Der Eigenschaftsaspekt Tamas kommt, etwas lax gesagt, meistens am schlechtesten weg. Hier tut eine differenzierte Sichtweise Not: Was unsere geistige Verfasstheit angeht, sollte Tamas, um der Klarheit und Entwicklung willen, überwunden werden. Ein von Tamas bestimmt und geleitetes Bewusstsein kann die Wirklichkeit nicht adäquat erfassen (Mittwede, 2013, 358f). Tamas ist dennoch eine wichtige Eigenschaft. Beispielsweise beim stabilisieren von Materie. Tamas ist die Kraft, die jeglichem Schöpfungsakt erst, durch Trägheit, Stabilität verleiht. Dinge müssen zur Ruhe kommen, um zu sein.
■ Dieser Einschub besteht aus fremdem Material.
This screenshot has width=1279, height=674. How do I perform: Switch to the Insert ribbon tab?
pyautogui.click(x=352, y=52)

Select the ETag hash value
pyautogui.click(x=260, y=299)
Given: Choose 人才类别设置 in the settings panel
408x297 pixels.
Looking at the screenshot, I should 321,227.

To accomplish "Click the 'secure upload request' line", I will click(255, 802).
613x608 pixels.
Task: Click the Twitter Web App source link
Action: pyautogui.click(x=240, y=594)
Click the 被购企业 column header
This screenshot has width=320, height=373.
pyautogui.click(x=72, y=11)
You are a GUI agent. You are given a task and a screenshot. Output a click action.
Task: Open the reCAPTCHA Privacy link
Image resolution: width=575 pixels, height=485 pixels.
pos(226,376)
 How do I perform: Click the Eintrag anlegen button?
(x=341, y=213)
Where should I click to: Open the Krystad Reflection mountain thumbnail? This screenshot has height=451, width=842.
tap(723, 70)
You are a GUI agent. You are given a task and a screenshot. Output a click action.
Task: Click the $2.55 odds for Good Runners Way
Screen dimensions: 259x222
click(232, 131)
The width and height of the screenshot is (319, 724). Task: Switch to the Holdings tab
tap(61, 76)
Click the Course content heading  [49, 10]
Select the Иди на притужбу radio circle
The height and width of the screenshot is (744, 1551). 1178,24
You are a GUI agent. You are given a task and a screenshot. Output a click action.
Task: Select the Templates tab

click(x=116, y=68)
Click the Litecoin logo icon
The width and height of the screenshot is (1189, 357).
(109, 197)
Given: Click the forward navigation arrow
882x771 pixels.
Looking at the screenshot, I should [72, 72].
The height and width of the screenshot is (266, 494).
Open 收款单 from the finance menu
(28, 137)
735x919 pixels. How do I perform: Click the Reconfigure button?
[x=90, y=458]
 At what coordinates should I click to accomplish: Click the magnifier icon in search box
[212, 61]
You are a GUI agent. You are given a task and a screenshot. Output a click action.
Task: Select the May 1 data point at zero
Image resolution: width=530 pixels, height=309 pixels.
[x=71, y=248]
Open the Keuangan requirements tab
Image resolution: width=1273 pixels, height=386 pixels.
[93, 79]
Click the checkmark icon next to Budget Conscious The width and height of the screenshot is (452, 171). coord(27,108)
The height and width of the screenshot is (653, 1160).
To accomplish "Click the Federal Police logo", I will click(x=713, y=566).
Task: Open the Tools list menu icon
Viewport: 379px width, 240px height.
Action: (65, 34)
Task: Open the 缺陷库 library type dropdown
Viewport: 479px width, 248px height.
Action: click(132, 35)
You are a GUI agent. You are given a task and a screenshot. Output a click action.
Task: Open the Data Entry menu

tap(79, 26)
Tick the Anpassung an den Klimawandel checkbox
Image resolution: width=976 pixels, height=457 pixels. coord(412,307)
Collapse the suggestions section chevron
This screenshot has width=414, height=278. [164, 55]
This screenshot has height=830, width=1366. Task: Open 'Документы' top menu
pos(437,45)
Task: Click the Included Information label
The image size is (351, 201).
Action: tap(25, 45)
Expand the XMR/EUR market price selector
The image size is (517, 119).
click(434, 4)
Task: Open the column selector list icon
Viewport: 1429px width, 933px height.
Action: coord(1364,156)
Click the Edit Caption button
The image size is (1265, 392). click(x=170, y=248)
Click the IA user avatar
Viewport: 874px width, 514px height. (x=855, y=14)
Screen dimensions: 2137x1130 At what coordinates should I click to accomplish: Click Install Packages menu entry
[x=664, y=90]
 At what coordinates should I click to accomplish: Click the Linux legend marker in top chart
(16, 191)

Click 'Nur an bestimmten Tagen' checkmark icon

Alle Erscheinungen sind das Ergebnis unterschiedlicher Gewichtungen der drei Gunas, sei es in Beziehungen zu anderen, in unserer Sichtweise der Dinge oder in unseren eigenen Bedürfnissen. Überall lässt sich das Mischungsverhältnis oder, besser gesagt, der jeweils dominierende Aspekt, mit unseren Worten, das dominierende Guna, ablesen und analysieren.
Dies ist von enormer praktischer Relevanz. Manchmal ist es so, dass wir feststellen, dass unsere aktuelle Bedürfnislage, beispielsweise stark von einem körperlichen Impuls nach Ausruhen dominiert wird (+ Tamas). Manchmal ist unser körperliches Bedürfnis vielleicht aber auch übermäßig von dem Wunsch nach Anerkennung (+ Rajas) geprägt.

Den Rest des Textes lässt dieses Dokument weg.